Segment Start: RECORD SET

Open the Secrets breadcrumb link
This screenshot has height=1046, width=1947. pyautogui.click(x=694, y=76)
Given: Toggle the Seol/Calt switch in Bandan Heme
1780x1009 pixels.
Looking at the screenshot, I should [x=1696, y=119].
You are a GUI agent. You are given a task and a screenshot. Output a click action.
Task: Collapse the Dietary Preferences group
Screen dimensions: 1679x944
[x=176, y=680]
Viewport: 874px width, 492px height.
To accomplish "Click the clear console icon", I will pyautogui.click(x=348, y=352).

Segment End: RECORD SET

INSTRUCTIONS TO FOLLOW
When you answer, return each line of the material exactly as it was written.

RESULT
Open the Secrets breadcrumb link
This screenshot has height=1046, width=1947. pyautogui.click(x=694, y=76)
Given: Toggle the Seol/Calt switch in Bandan Heme
1780x1009 pixels.
Looking at the screenshot, I should [x=1696, y=119].
You are a GUI agent. You are given a task and a screenshot. Output a click action.
Task: Collapse the Dietary Preferences group
Screen dimensions: 1679x944
[x=176, y=680]
Viewport: 874px width, 492px height.
To accomplish "Click the clear console icon", I will pyautogui.click(x=348, y=352).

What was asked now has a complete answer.